I was at a street food festival. I was scoping out good targets. Mainly hot women who were alone. I firmly believe that hot women will be much easier to pickup than less hot ones. Why? Because they put in so much effort into their appearance because they want to be validated for it by a non-needy male. This is a recurring theme. Every unconscious action by every person is a reflection of what they believe and/or want to be validated for.

A two set was standing around chatting. Both these girls must have been around 18-20. Of the two, one was quite cute (notated as C) while the other was meh (notated as M). I walked past them and opened over the shoulder.

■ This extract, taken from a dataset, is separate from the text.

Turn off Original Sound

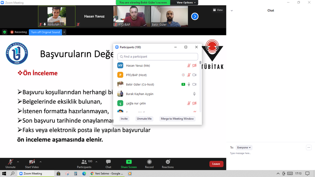coord(45,32)
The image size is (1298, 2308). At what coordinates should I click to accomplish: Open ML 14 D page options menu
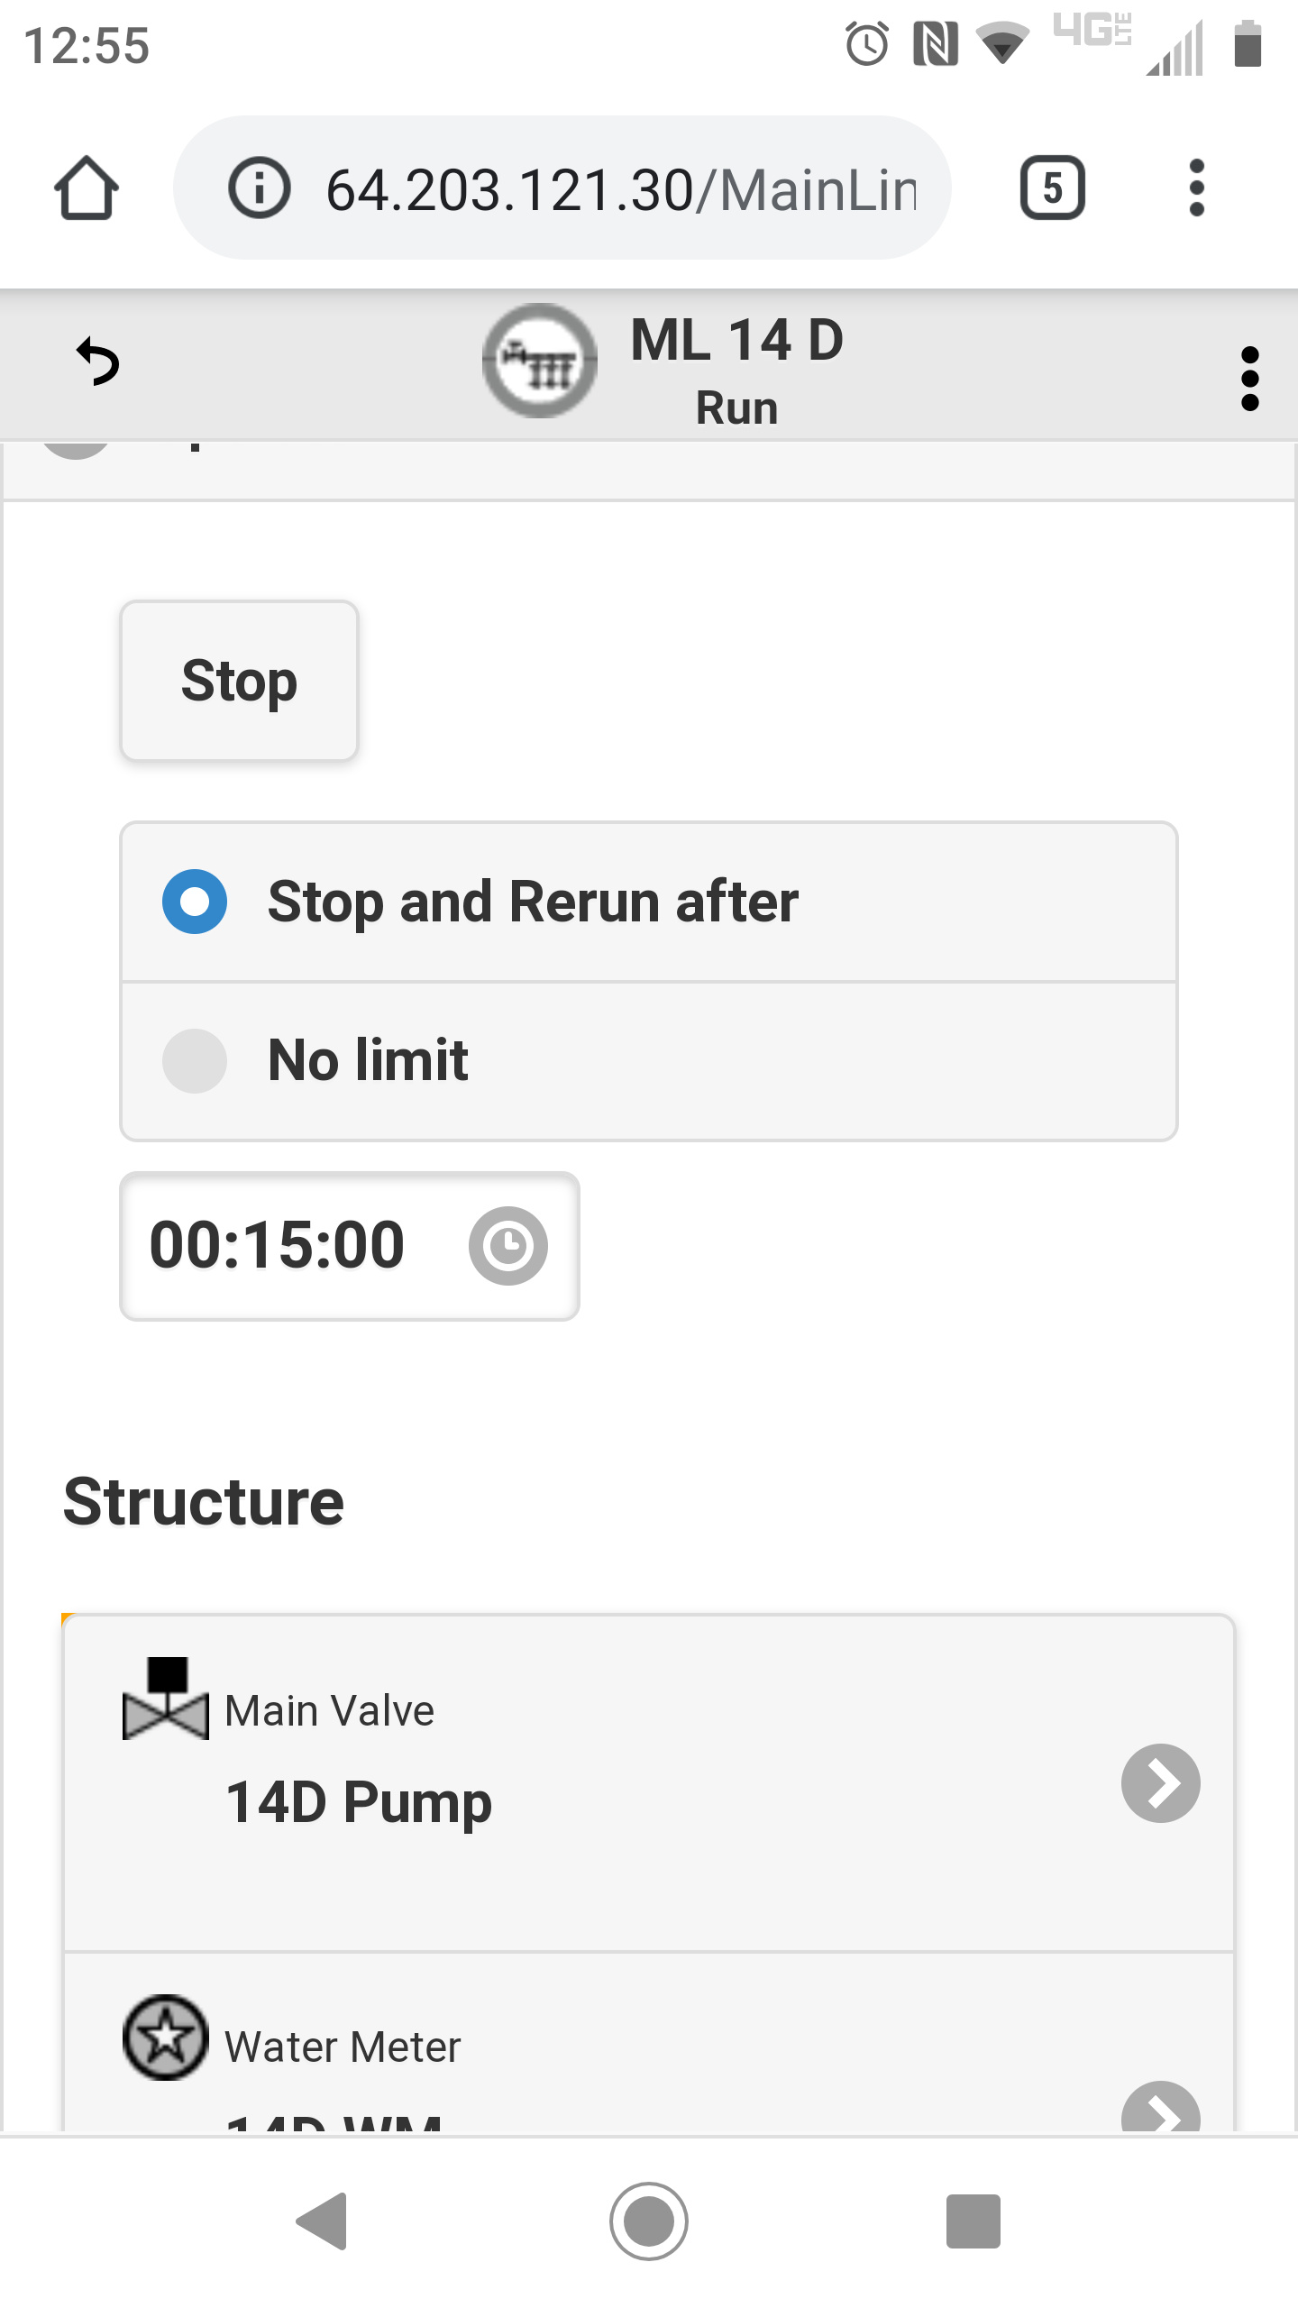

S: Do you know how long this thing goes on? (Very relaxed, disinterested BL)
M: Until 8.
S: Wow! Quite long eh? That's good. I got to take a break from the all food I've eaten. (Body rock as if I'm leaving)
M: Yeah, we're just chilling. We've eaten so much.

I spy C getting attracted. She is starting to show the signs. But I'm too into my head to process this correctly. Coming up with conversation material in the beginning when they are not hooked is hard.

S: Yeah. I must have gained like 150 pounds. Did you check out the creme brulee cart?
M: No. We haven't.
S: It was amazing.
M: What flavor was it?
S: Nutella strawberry.
M: OMG! That sounds so good
S: Yeah. It was so good that as I was eating the first one, I walked back to get another one. It was really, really good.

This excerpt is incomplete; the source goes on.